Arabian Sea and The Gulf: Goa (India) may serve as the hub for links between coastal airports such as Goa – Juhu (Mumbai), Goa – Male (Maldives), Goa – Muscat – Doha – Bahrain, Goa – East African Islands (Reunion, Mauritius, Seychelles, Comoros, Zanzibar), Goa – Mombasa, Mombasa – East African Islands. 

Sulu Sea and East Indies: There are several coastal airports located around the Philippines, Malaysia and Indonesia with service between most of these airports using Type B winged boats. Depending on future development of Type B winged boat technology, it may be possible to develop a ‘flight path’ at 150 meters elevation to and from Manila Airport, Changi (Singapore) Airport and several other coastal airports around Malaysia and Indonesia.

East Asia: There are numerous coastal airports in this region, in Malaysia and Indonesia with major coastal airports at Singapore (Changi), Kuala Terengganu, Sabah, Manila, Hong Kong and Macau. Future Type B winged boats could ‘fly-sail’ into coastal airports at Singapore and Manila. International service would include Hong Kong – Singapore, Hong – Kong – Manila, Hong Kong – Inchon, Hong Kong – Osaka as well as direct service on Manila – Singapore, Manila – Inchon and Manila – Osaka links.

Western Canadian Straits: Coastal airports in Canada’s Pacific region would allow for Type B winged boats to provide future service between Vancouver and communities on Vancouver Islands and north of Vancouver Island.

Mediterranean Region: Domestic service would be possible between coastal airports of Spain (Mallorca – Barcelona), France (Nice – Corsica) and Italy (Genoa – Rome – Palermo).

Conclusion

Winged boats will have to climb to an elevation that places them above the highest points of the largest ships, so as to gain easy access to and from coastal airports.
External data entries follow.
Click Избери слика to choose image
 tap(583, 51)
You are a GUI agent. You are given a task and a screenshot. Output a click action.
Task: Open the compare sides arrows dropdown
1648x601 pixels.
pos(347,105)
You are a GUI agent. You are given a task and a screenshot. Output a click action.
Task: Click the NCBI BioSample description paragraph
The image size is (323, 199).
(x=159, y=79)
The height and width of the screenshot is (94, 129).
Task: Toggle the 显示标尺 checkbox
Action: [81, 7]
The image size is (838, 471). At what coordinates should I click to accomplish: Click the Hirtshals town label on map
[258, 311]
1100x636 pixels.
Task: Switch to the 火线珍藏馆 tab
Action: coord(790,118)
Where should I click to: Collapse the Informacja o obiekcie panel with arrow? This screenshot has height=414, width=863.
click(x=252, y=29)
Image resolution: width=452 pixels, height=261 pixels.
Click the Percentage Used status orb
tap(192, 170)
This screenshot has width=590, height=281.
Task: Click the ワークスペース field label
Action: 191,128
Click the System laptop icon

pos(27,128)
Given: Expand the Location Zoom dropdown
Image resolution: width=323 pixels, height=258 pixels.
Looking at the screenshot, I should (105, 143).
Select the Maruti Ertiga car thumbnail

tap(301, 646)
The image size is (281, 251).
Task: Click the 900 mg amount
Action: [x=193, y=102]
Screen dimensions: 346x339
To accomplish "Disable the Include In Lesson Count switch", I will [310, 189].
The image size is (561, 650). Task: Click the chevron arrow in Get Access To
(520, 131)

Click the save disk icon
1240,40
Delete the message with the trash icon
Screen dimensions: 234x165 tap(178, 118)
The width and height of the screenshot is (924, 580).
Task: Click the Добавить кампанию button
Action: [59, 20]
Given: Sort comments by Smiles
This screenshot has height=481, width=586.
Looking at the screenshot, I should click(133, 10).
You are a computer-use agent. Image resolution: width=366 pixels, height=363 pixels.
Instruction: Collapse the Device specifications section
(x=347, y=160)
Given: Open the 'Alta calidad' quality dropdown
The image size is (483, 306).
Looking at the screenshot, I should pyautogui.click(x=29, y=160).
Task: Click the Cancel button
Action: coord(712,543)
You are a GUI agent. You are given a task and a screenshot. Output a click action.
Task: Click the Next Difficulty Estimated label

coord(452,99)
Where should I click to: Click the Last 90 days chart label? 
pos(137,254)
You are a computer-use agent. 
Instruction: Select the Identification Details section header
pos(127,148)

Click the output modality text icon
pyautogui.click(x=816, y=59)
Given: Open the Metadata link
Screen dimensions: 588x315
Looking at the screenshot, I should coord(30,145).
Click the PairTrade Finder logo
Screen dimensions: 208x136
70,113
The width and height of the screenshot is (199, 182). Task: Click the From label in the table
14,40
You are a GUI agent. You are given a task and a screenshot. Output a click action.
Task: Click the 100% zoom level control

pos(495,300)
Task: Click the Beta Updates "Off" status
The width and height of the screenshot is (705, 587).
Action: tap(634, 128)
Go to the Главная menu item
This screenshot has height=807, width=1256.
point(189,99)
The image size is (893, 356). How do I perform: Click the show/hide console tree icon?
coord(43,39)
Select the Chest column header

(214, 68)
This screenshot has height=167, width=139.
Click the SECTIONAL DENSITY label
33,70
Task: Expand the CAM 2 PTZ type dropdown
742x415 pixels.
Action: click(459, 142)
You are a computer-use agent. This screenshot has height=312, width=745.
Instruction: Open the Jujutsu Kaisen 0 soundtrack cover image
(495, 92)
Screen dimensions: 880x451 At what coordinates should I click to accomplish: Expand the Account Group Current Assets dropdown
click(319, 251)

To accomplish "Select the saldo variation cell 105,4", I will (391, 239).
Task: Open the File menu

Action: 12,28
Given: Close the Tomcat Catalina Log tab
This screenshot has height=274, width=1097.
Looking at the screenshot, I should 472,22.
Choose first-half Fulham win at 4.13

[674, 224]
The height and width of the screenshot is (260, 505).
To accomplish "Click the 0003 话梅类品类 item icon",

Such operation requires Type B Wing-in-Ground effect vessels

Some winged boats of 20-passengers capacity can offer a smooth ride as they ‘fly-sail’ at three meters above waves of four meters. Research indicates that future large-scale winged boats with extended-length ‘reverse-delta’ wings of 40 meters (130 feet) chord could ‘fly-sail’ at an elevation of 10 meters (33 feet) above seawater at speeds in excess of 200 kilometers (125 miles) per hour

For propulsion, winged boats could use proven aeronautical engines and proven automotive engines that drive aeronautical propellers

The vessels may have to be designed so as to ‘fly-sail’ over extended distances at an elevation that is above low level buildings and landscape between the ocean and coastal airports at locations such as Los Angeles, Manila, Singapore, Mumbai (Juhu airport), Caracas, Mombasa and several other coastal airports where special ‘flight paths’ will need to be established

While ‘Wingship’ of South Korea offers and operating range of 800 kilometers for their 50-seat vessel, they will likely have to develop a Type B version capable of operating over greatly extended distances.

There may be ready markets for Type B vessels in many countries on domestic routes such as Mumbai – Goa (India), Inchon – Jeju (South Korea), Nice – Corsica (France), Genoa – Rome – Palermo (Italy), Mallorca – Barcelona (Spain), Auckland – Wellington (New Zealand), Sydney – Brisbane (Australia), Los Angeles – Honolulu (USA), Vancouver – Courtney (Canada), Penang – Langkawi (Malaysia), Surabaya – Kuta (Indonesia),

There may be application for large, extended range Type B vessels on major international routes such as Singapore – Hong Kong, Sydney – Auckland, Hong Kong – Osaka, Hong Kong – Inchon, Hong Kong – Manila, Goa – Mombasa, Goa – Muscat, Hong Kong – Honolulu – Los Angeles, Boston – Tangier, Boston – Reykjavik

Some coastal airports may be modified to also serve Type A winged boats (‘fly-sail’ elevation between 25 percent of wing chord and 40 percent of wingspan) by building gently sloping ramps between runway and water surface

Development of suitable Type B vessels plus flight just above water surface, may be several years into the future.